Ireland’s environmental record among worst in Europe, new report shows

Poor performance in emissions, greenhouse gases and bathing water emerges from CSO analysis

Emissions from cars have improved greatly since 2005, but more people are now driving to work, according to the CSO. Photograph: Frank Miller/The Irish Times

Emissions from cars have improved greatly since 2005, but more people are now driving to work, according to the CSO. Photograph: Frank Miller/The Irish Times

 

Ireland has been placed among the worst European performers in a range of environmental areas, according to detailed new statistical analysis.

A biennial report published by the Central Statistics Office (CSO) shows a relatively poor performance in a number of areas including emissions, greenhouse gases, bathing water standards and the amount of land designated as protected areas for birds.

The Environmental Indicators Ireland 2018 report updates 79 “indicators” used to reach a broad understanding of the country’s green credentials, covering everything from how we pollute our rivers to the amount of waste we produce as consumers. It is based on the latest data available from recent years.

Not long after the Climate Change Advisory Council warned the country was way off track to reach its carbon reduction targets, the CSO figures show that in 2015 the country had the third highest greenhouse emissions rates per capita within the EU.

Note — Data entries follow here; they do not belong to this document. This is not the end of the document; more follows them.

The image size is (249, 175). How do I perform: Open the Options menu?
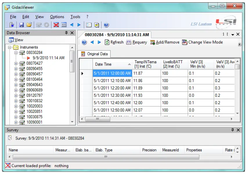click(x=57, y=17)
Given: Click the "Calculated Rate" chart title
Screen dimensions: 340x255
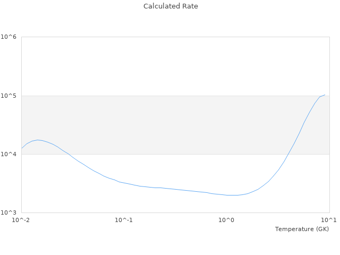Looking at the screenshot, I should 170,6.
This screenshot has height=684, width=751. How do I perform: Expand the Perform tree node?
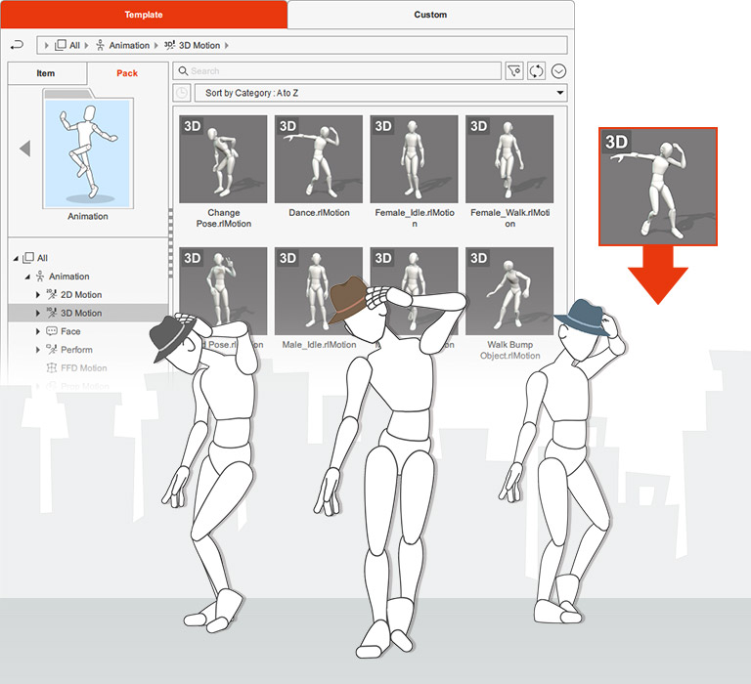coord(38,350)
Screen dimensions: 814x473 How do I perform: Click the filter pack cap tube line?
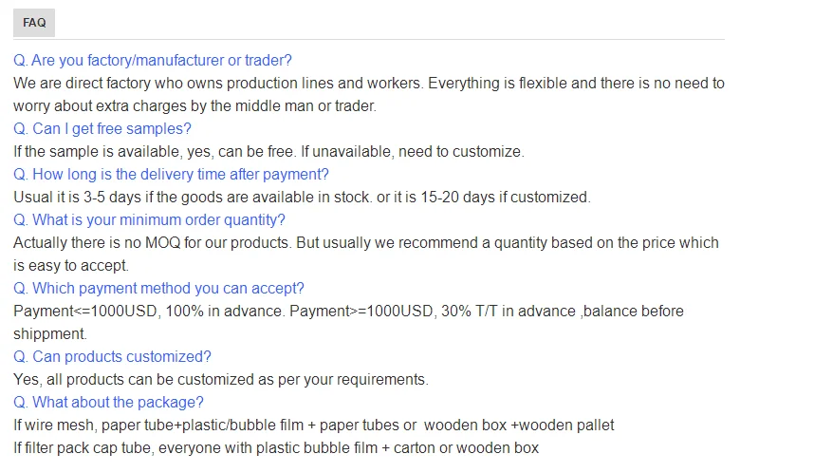(276, 448)
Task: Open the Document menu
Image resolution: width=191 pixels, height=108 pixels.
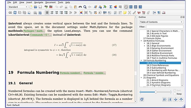Action: (x=50, y=2)
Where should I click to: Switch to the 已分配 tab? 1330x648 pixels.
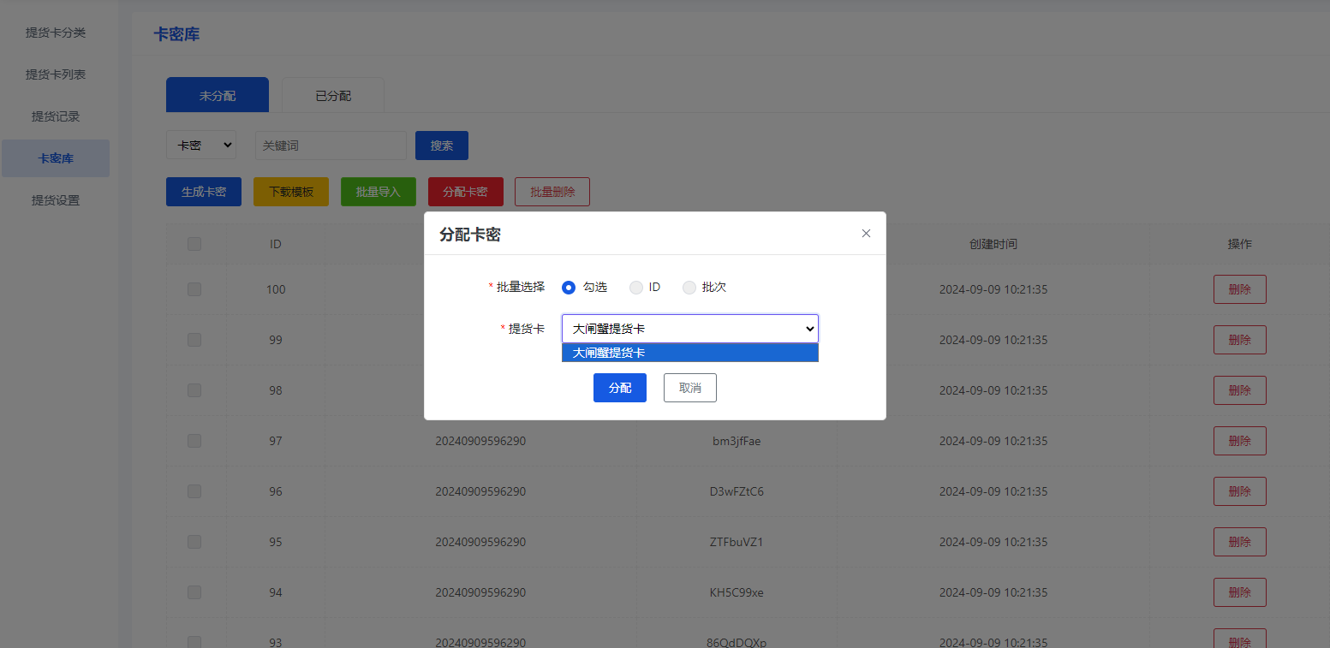pos(332,95)
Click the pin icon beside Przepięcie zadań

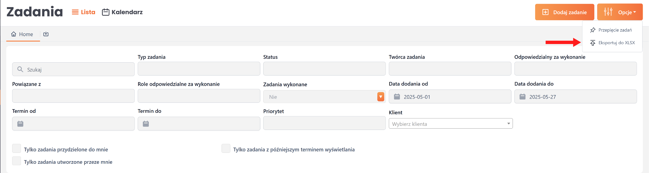click(593, 30)
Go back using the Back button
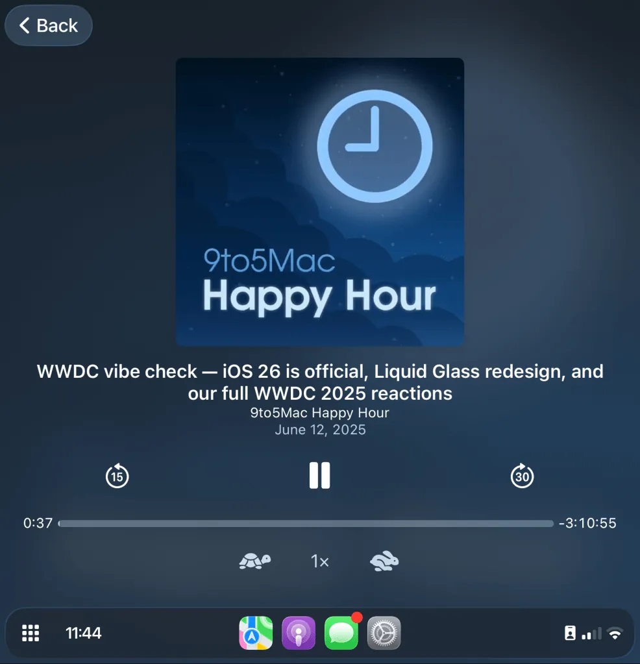This screenshot has width=640, height=664. coord(49,26)
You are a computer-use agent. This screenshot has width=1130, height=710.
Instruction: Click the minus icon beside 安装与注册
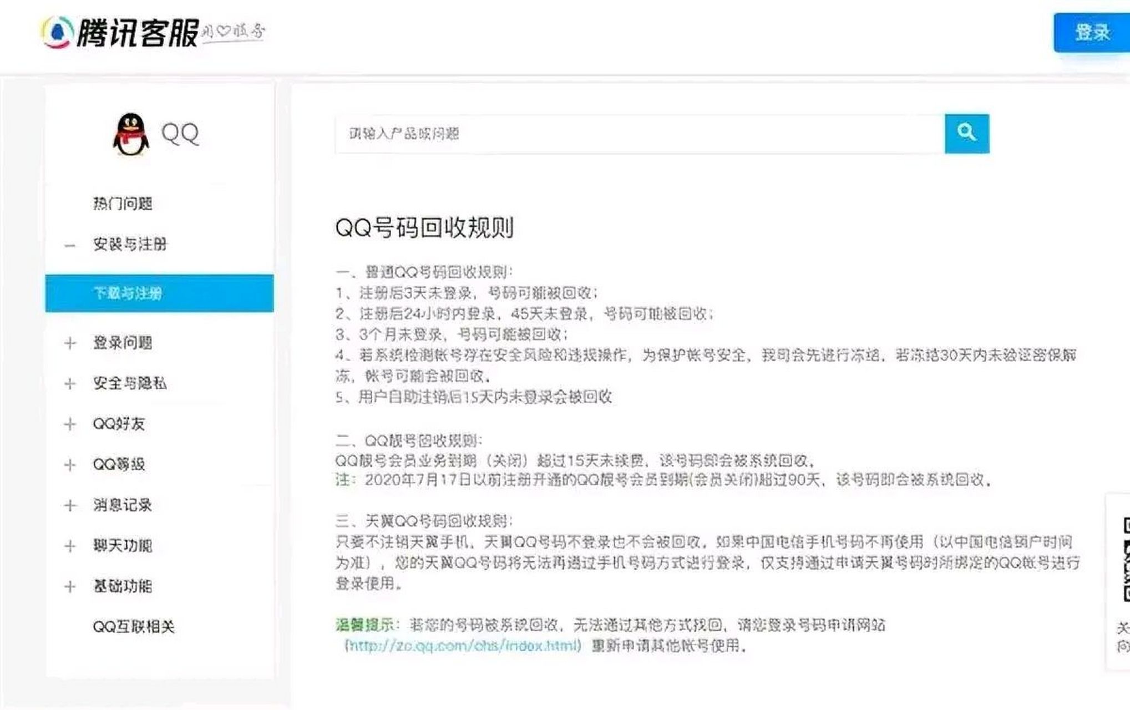pyautogui.click(x=71, y=244)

In terms of sectors that produce the gas, agriculture was the worst offender, accounting for 32 per cent of the total in 2016, followed by transport and energy at 20 per cent.

The figures show that at that time, the country had the fourth largest cattle herd in Europe.

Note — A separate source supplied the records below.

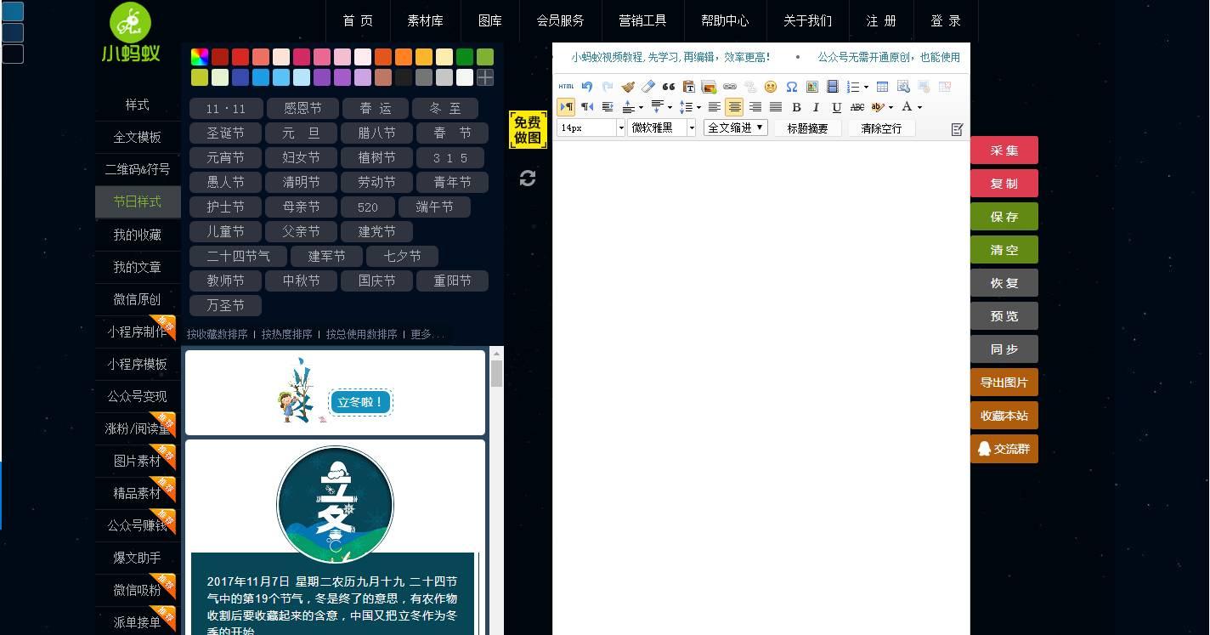The width and height of the screenshot is (1210, 635).
Task: Open the 微软雅黑 font family dropdown
Action: click(662, 127)
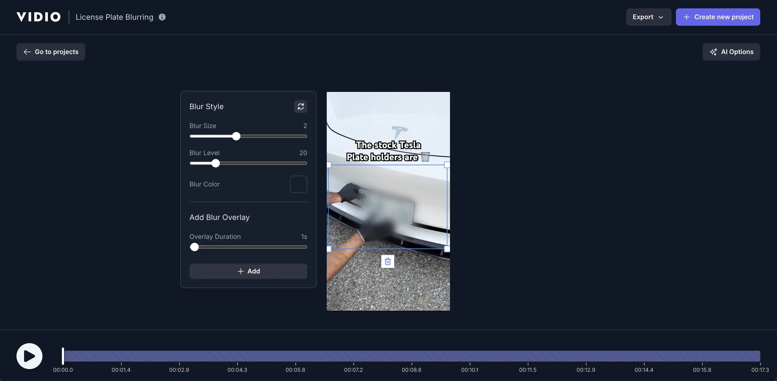Click the plus icon on Create new project
Image resolution: width=777 pixels, height=381 pixels.
tap(687, 17)
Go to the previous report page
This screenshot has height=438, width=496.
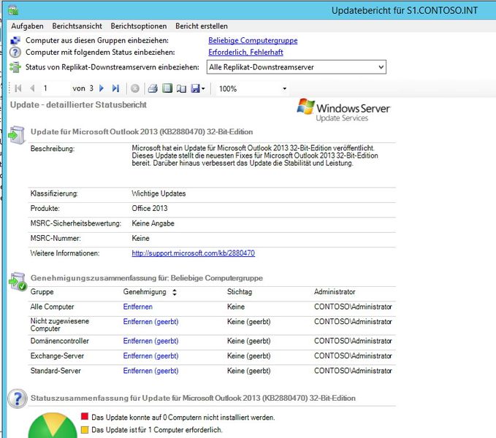point(32,88)
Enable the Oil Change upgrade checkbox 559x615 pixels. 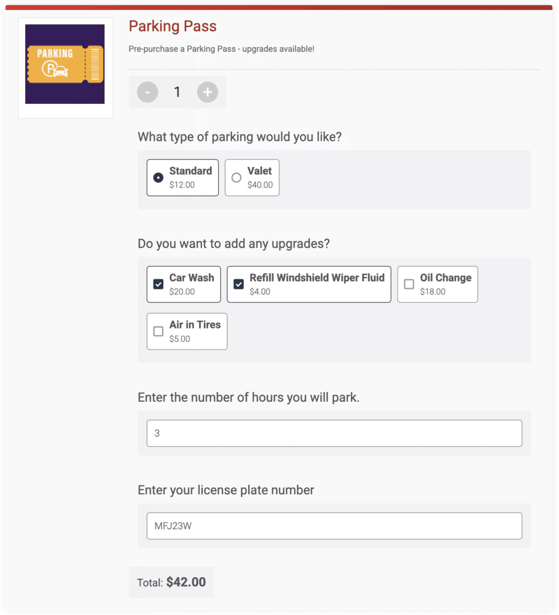[x=409, y=284]
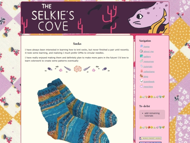Viewport: 190px width, 143px height.
Task: Click the purple cat icon beside neocities
Action: [x=141, y=86]
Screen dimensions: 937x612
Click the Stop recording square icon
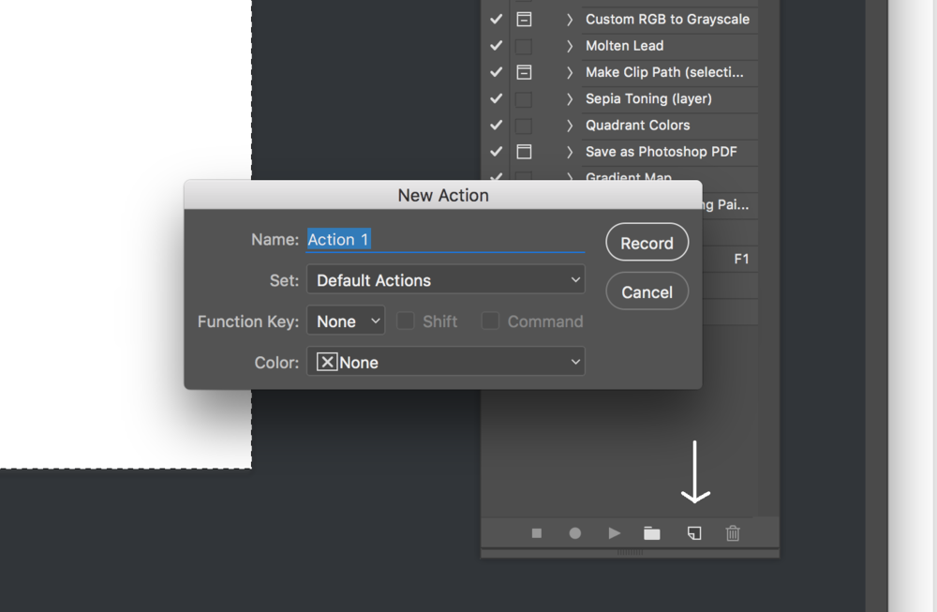coord(537,533)
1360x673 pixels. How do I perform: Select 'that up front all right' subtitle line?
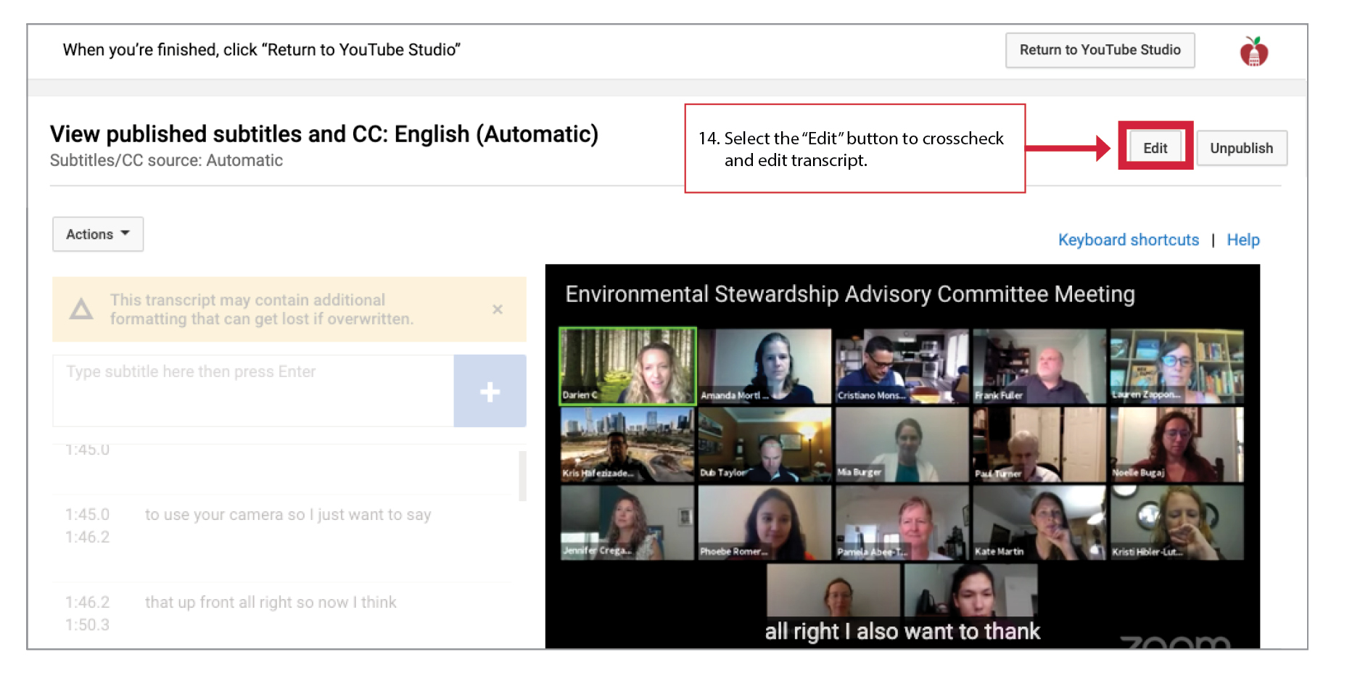pos(271,603)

In 2015, 10.6 per cent of the country’s land area was covered by forestry, the second lowest rate in the EU.

“Although the area farmed organically increased by 165 per cent between 1997 to 1999 and 2016, Ireland had the second lowest percentage of agricultural land designated as organic in the EU in 2015,” the CSO report noted.

While emissions from cars improved greatly since 2005, more people are now driving to work. The CSO found the proportion of females aged 15 years and over who drove to work increased from 27 per cent in 1986 to 65 per cent in 2016. Male driving increased from 42 per cent to 53 per cent.

Transport accounted for 41 per cent of total energy consumption in 2015 but Ireland had an imported energy dependency of 88.6 per cent, the fourth highest in the EU. Renewable energy accounted for 24 per cent of total energy production in 2016.

Bathing water quality also scored low. The 2016 report found Ireland to have had the joint sixth worst level in Europe. It said almost 93 per cent of tested sites were classified as being of sufficient quality compared to the EU average of 96.3 per cent.

Meanwhile, the proportion of unpolluted river water here fell from 77.3 per cent between 1987 and 1990 to almost 69 per cent by 2015.

Although air quality has improved since 1990 (for all indicators except ammonia), Ireland performed poorly when compared to other EU member states in 2015 for a number of pollutants.

As regards biodiversity, the index of common bird species increased from 100 in 1998 to 121.5 by 2016 but the amount of land given over to their habitats was lacking. The CSO ranked Ireland’s special protected areas under the EU Birds Directive as the second smallest in Europe.

The country had the eight smallest area designated as special areas of conservation under the EU Habitats Directive.

There were more positive developments in how we deal with waste. The amount of municipal waste generated fell from an annual average of 718 kilograms per capita by 2004 to 564 in 2014.

Between 2001 and 2004, 71 per cent of this was sent to landfill but by 2014 that had declined to 21 per cent.

By 2015, Ireland was recycling 190 kilograms of packaging waste per capita, the third highest rate after Germany and Luxembourg.